Eating too much sugar during pregnancy increases your chance of developing gestational diabetes, of having a c-section and of having an overweight toddler. In fact multiple studies link excess sugar consumption during pregnancy to neonatal and maternal health problems, while I have yet to find a study linking light alcohol consumption (one to two units once or twice a week) during pregnancy to increased health risks for the mother or baby.  Everyone knows to avoid nicotine when pregnant, yet most people wouldn’t bat an eye if they saw an expectant mother eating M&Ms, which contain dyes the Center for Science in the Public Interest warns cause ADHD and other behavioral problems in children. Eating loads of sweets is a socially acceptable vice for pregnant women although it may be just as dangerous as those considered taboo. So, why all the confusion and what does this say about us as a society?
Our attitude regarding nutritional choices during pregnancy reflects the larger problem with our attitude toward nutrition in general.  Women say "I love being pregnant because I don't have to watch what I eat."  For most Americans the expression “watch what I eat" means some form of counting calories or following a new fad diet when really watching what you eat should mean ensuring you get the nutrients you need from food on a daily basis.  Our focus, during pregnancy and at all other times, should be on eating nutrient-dense whole foods. If you set about getting the nutrition you need to function at your optimal energy level, you will naturally maintain a healthy weight and feel great.  
Being pregnant was actually a huge turning point for me, and I think it can be for all women if we stop thinking of pregnancy as a calorie free for all. Being pregnant inspired me to eat or avoid certain foods for health reasons, not just because I deemed them “good” or “bad” for maintaining a certain weight (the whole ideal weight thing was kind of out the window anyway!).  Pregnancy forced me to recognize that my body is a much better judge of what I need than my mind.  Sure I ate a little more than usual and baked cookies now and then, but overall I rarely craved fattening foods because I was not preoccupied with avoiding them for vanity's sake.
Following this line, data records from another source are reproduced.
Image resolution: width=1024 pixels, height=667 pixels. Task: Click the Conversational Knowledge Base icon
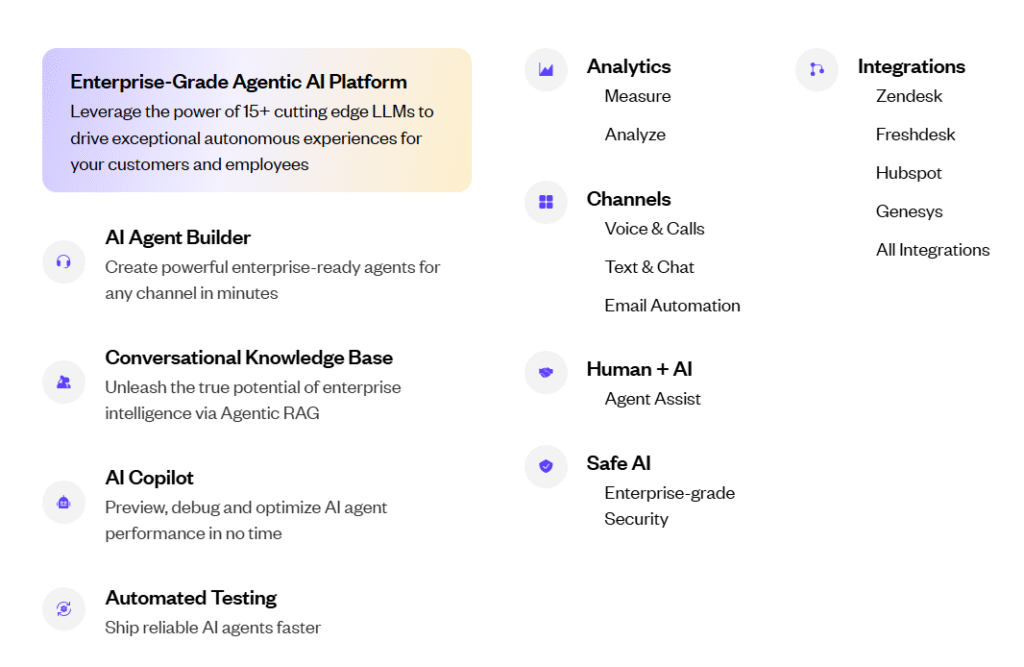(64, 382)

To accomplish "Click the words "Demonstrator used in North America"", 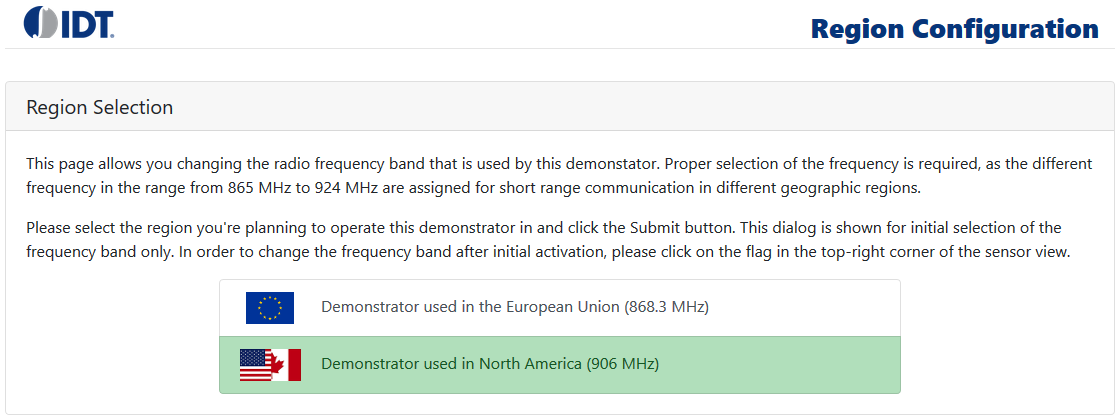I will point(451,364).
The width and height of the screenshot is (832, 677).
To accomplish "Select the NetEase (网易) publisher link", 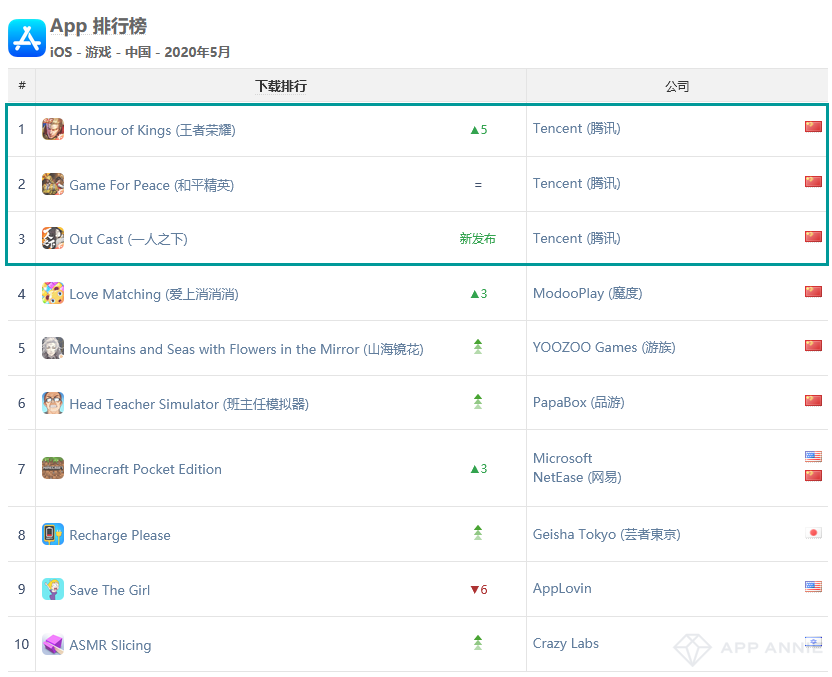I will pyautogui.click(x=577, y=477).
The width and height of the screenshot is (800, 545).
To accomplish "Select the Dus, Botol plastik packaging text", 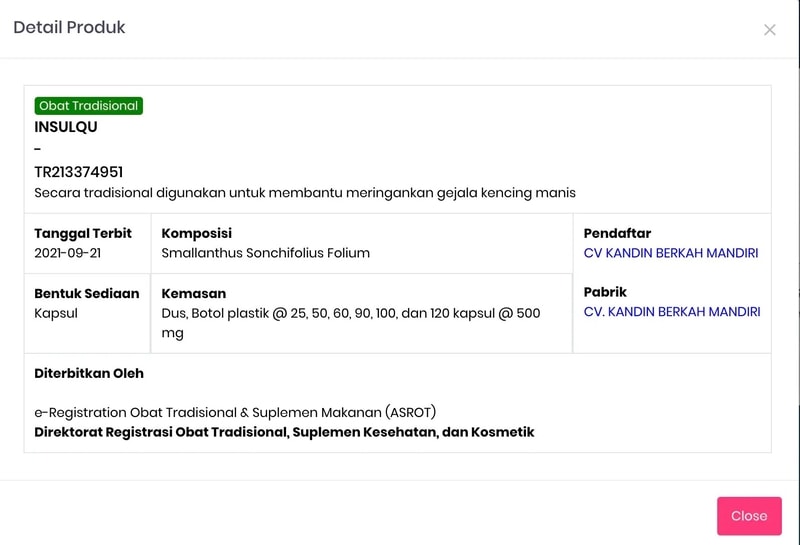I will (350, 313).
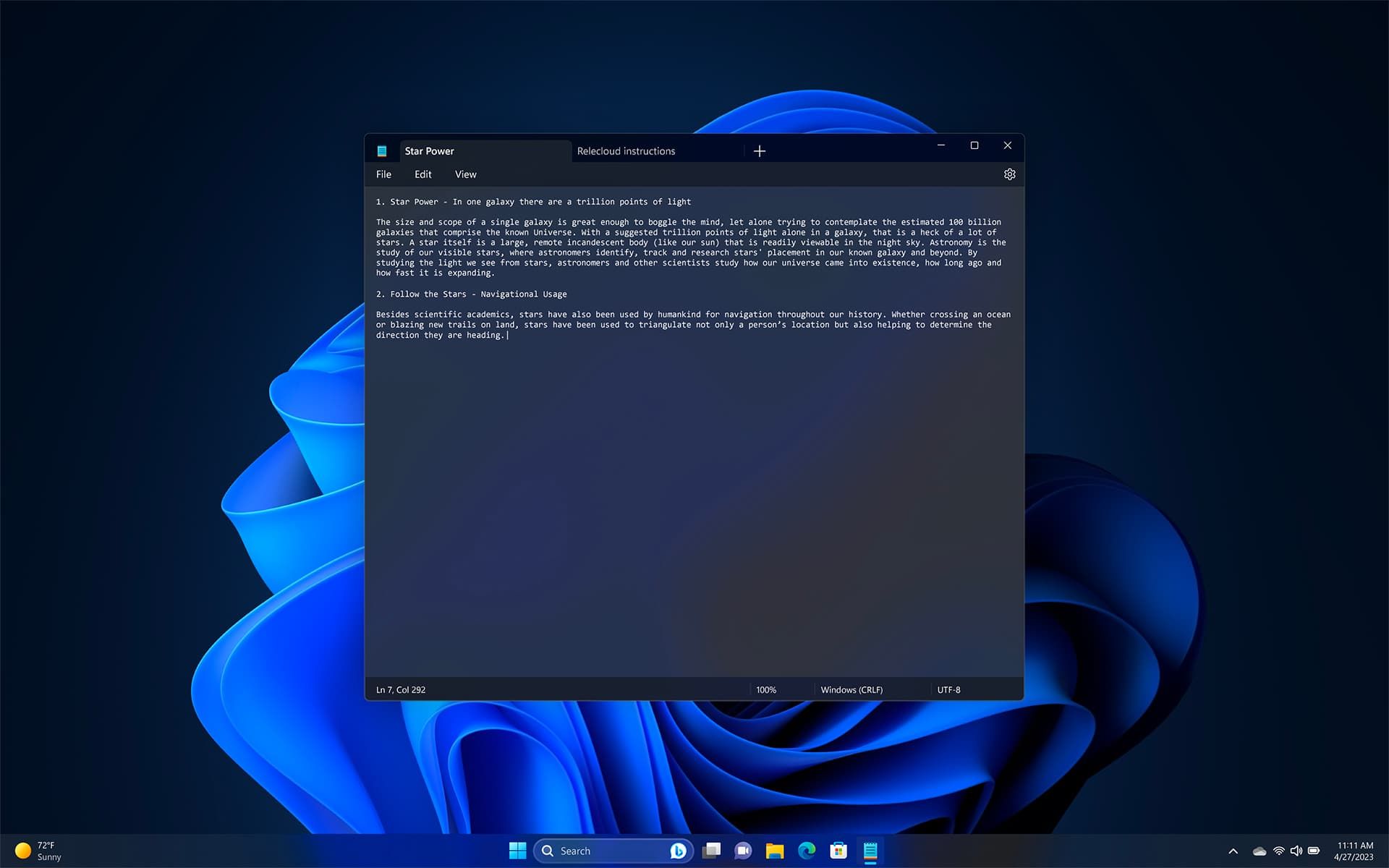The width and height of the screenshot is (1389, 868).
Task: Click the Relecloud instructions tab
Action: click(625, 150)

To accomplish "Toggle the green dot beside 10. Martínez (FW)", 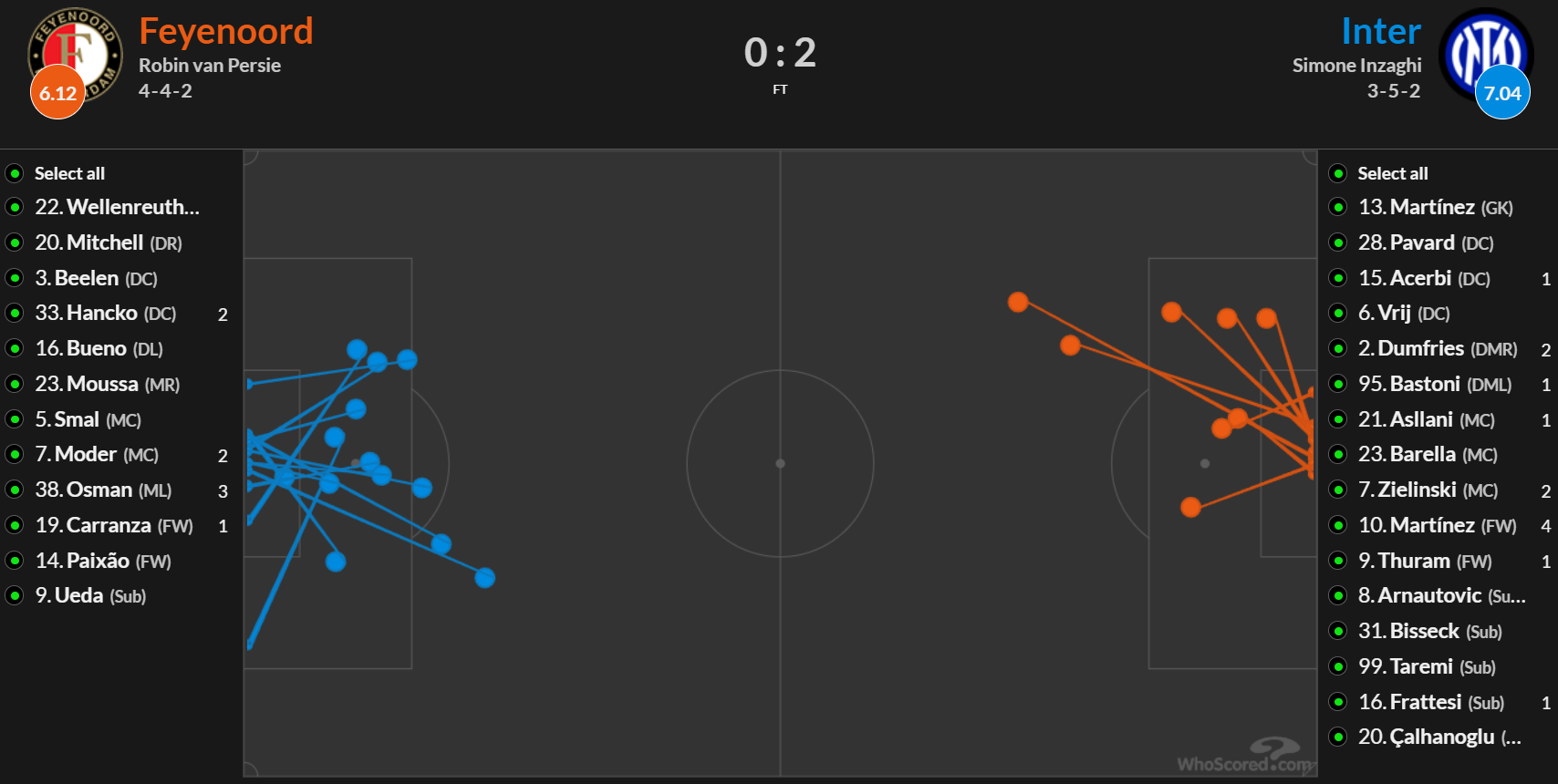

Eating what your body wants is different that eating what your mind craves. Your body wants nutrients; your mind wants donuts.  Your body needs iron and minerals; your mind wants fast food because you just saw an ad for it on TV.  It’s an important distinction.  With the exception of perhaps the first trimester when morning sickness can leave you unable to stomach much of anything, pregnancy is a great time to start focusing on proper nutrition and the naturally nurturing and healing properties of whole foods.  When you are pregnant what you eat affects not just you but your baby.  Thinking this way is good practice for what’s about to come because it’s never going to be just about you again!